Early on Sunday the contingent claimed in a video statement that “from now on, all orders of the Malagasy army — whether land, air or the navy — will originate from CAPSAT headquarters.”
Hours later, its pick for new chief of the army staff, General Demosthene Pikulas, was installed during a ceremony at the army headquarters attended by Madagascan Minister of Armed Forces Manantsoa Deramasinjaka Rakotoarivelo.
“I give him my blessing,” said the minister, who was appointed by Rajoelina last week.
Pikulas told journalists that events in Madagascar over the past few days had been “unpredictable.”
“So the army has a responsibility to restore calm and peace throughout Madagascar,” he said.
Asked about calls for Rajoelina to resign, he said he refused to “discuss politics within a military facility.”
Rajoelina earlier on Sunday said that “an attempt to seize power illegally and by force, contrary to the constitution and to democratic principles, is currently under way.”
“Dialogue is the only way forward and the only solution to the crisis currently facing the country,” he said in a statement.
CAPSAT Colonel Michael Randrianirina said his unit’s decision to join the protesters did not amount to a coup.

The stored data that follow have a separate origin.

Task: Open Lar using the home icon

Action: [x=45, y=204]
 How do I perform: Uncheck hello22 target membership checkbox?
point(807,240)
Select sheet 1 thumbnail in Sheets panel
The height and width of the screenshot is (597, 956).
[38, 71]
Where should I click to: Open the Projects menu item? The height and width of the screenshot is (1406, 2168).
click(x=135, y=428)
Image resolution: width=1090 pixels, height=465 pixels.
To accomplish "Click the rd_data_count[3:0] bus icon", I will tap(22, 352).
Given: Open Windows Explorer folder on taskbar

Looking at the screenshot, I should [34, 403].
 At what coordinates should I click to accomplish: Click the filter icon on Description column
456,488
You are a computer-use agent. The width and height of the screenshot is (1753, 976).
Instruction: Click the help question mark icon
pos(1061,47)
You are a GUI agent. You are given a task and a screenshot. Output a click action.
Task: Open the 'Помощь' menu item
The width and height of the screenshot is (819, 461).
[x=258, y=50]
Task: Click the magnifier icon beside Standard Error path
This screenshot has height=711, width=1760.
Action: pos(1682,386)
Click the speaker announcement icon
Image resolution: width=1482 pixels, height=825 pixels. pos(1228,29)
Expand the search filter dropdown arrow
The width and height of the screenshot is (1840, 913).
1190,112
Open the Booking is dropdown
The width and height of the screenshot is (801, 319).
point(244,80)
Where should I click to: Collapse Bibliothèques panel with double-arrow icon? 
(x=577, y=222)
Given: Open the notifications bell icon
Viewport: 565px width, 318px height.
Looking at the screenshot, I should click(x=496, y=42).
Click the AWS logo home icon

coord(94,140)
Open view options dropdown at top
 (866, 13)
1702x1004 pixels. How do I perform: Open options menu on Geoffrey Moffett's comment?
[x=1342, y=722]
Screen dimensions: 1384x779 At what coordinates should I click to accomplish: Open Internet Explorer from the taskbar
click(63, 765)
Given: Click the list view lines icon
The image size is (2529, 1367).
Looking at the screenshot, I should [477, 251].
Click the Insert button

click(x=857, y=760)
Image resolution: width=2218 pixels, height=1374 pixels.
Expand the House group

“We answered the people’s calls, but it wasn’t a coup d’etat,” he told reporters.
The protests were initially focused on chronic power and water cuts in the impoverished Indian Ocean nation, but developed into a broader anti-government movement that called for 51-year-old Rajoelina to resign.
The UN has said that at least 22 people were killed in the first days, some by security forces, and others in violence sparked by criminal gangs and looters in the wake of the demonstrations.
Rajoelina has disputed the toll, saying last week there were “12 confirmed deaths, and all of these individuals were looters and vandals.”
Large crowds of people on Sunday joined prayers outside Antananarivo City Hall for the victims, who included a CAPSAT soldier killed in a clash with gendarmes on Saturday.
“We will prevail, because evil will not prevail in Madagascar,” Randrianirina told the gathering where officers were joined on stage by opposition political figures, including former Madagascan president Marc Ravalomanana, who was ousted in the 2009 uprising.
Officers of the gendarmerie, accused of heavy-handed tactics against the demonstrators, said in a video statement that they recognized “faults and excesses during our interventions.”
“We are here to protect, not to terrorize,” they said.
To try to defuse the protests, the president last month sacked his entire government.
Meeting one of the demands of the protesters, the Madagascan Senate on Sunday announced the dismissal of its president, Richard Ravalomanana, a former general of the gendarmerie paramilitary police.
Amid rumors that Rajoelina had fled, his government on Saturday said that he remained in Madagascar and was managing national affairs.
Madagascar has had a turbulent political history since it gained independence from France in 1960.
Although rich in natural resources for farming, forestry, fishing and minerals, nearly three-quarters of the population of 32 million lived below the poverty line in 2022, according to the World Bank.